WRITTEN REQUEST: Extend the Senate hearing transcript on Australian Electoral Commission election preparations, picking up after its final line.

PASSAGE:
Senator MOORE: Mr Rogers, I'm interested to know with the experience in Fairfax, and then subsequently Herbert—though that was a lesser number of challenged votes—has the AEC changed practice?

Mr Rogers : Actually, our practice in Fairfax was good. In fact, I would almost call it—

Senator MOORE: It reinforced the way you operated. There was nothing that happened in Fairfax that has indicated that you needed to change your practices into the future?

Mr Rogers : In fact, the state manager at the time, who has since left us, had a very good system in place to be able to deal with those challenged votes.

Senator MOORE: He did indeed. I just wanted to check. Thank you.

Senator FARRELL: Has the government sought any advice regarding the election date from the Australian Electoral Commission or you as commissioner?

Mr Rogers : Yes, they have.

Senator FARRELL: Has that advice been provided? And, if so, what was the advice?

Mr Rogers : I might talk generically if that's okay?

Senator FARRELL: Sure.

Mr Rogers : The advice was purely about the operation of the Electoral Act, including things like minimum number of days for close of roles and how that plays out in accordance with the Electoral Act. What it was not was any advice about what date it could or could not be, but rather how the Electoral Act played out in that process, which is advice we would provide to any government during that period.

Senator FARRELL: I'd like to ask a few questions about the AEC's preparations for the election period. Firstly, how are preparations progressing?

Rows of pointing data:
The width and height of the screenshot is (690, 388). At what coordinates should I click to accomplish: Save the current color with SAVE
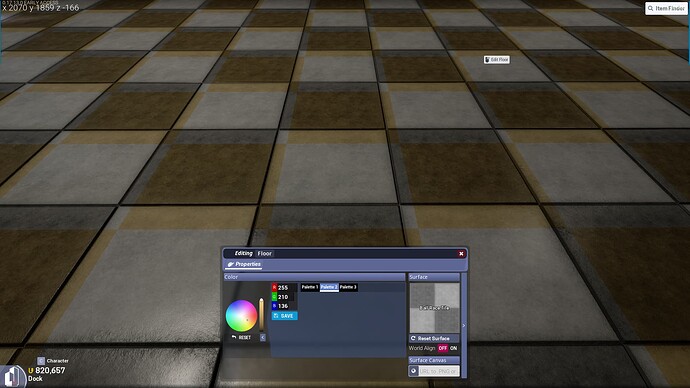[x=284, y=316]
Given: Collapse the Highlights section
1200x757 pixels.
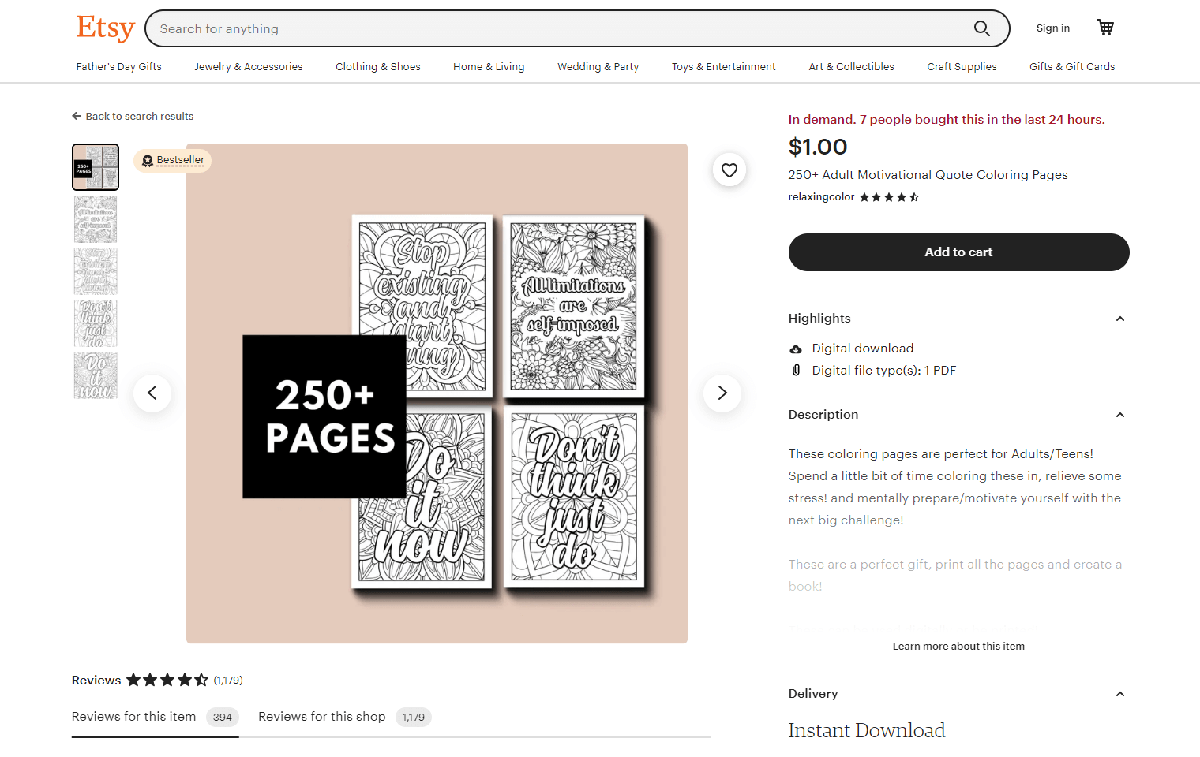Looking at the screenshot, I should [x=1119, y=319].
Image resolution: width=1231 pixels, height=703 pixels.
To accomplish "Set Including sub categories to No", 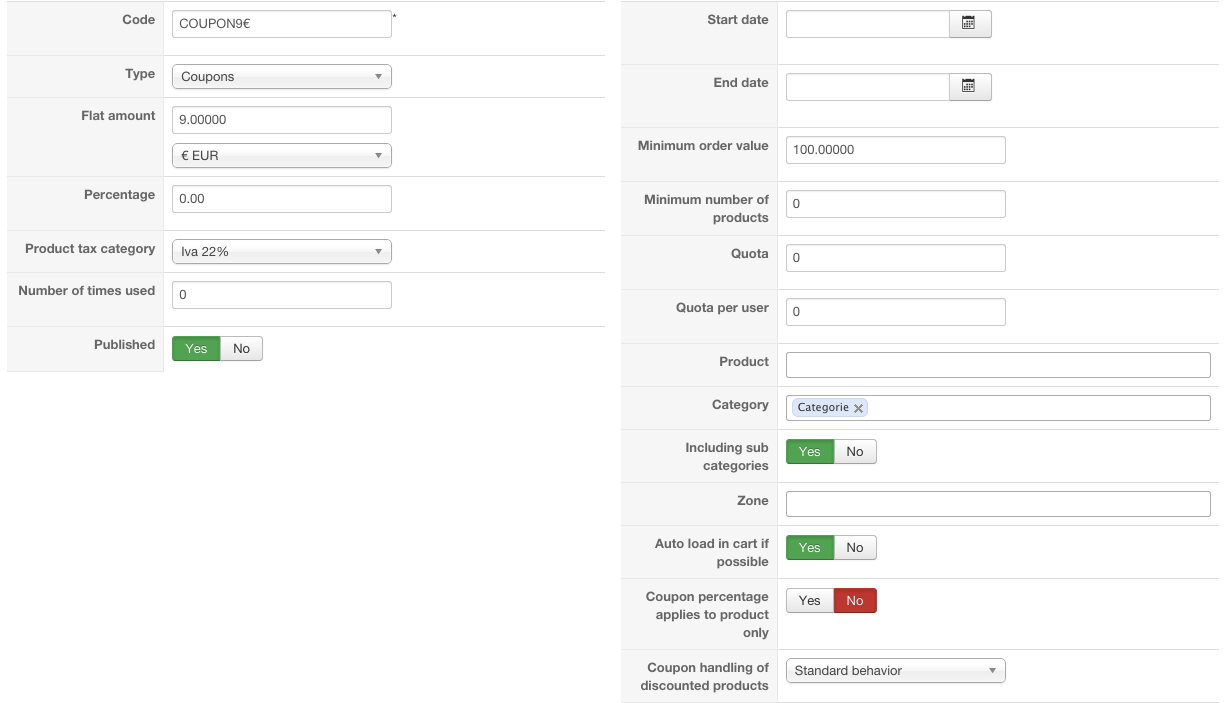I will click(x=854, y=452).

WRITTEN ANSWER:
Mr Rogers : I think I said to this committee, or a different committee, previously that we were ready to be ready rather than ready, because of the expense involved in being ready the whole time. Given the amount of training in particular that we've done during the cycle, which is probably more than we've done ever in our history, we are more ready for an election in our history than we've ever been. We have got better training, better processes and better doctrine. We're very comfortable with where we are right now. If you ask any electoral official, 'Are you fully ready?' the answer is always no. But we are more prepared than we've ever been and confident of where we are.

Senator FARRELL: Are there any particular issues that stand out as potential problems for the poll?

Mr Rogers : No. There are opportunities though, and—

Senator FARRELL: What are they?

Mr Rogers : I'm glad you asked. We're seizing some of those opportunities. In particular, there were some perceptions at the last election about queuing.

Senator FARRELL: Tell us about that.

Mr Rogers : There were a couple of places where queues were longer than we'd like. Out of interest, about 75 per cent of Australians, in our research, got through the polling place in under 15 minutes. So they were in and eating their democracy sausage at the other end within a 15-minute window. I think on the day of polling, when we've got, at the last election, over 11 million Australians walking through our door on that one day, it's a modern miracle we were able to achieve that level of throughput. However, to deal with the perception of queuing, we've done a lot of research over the last electoral cycle with a Victorian university, Deakin University, and we're introducing some better techniques to manage queues to make sure citizens have a good experience on the day. I can tell you, though, that there will be queues, particularly if people turn up at eight o'clock in the morning. There are going to be queues.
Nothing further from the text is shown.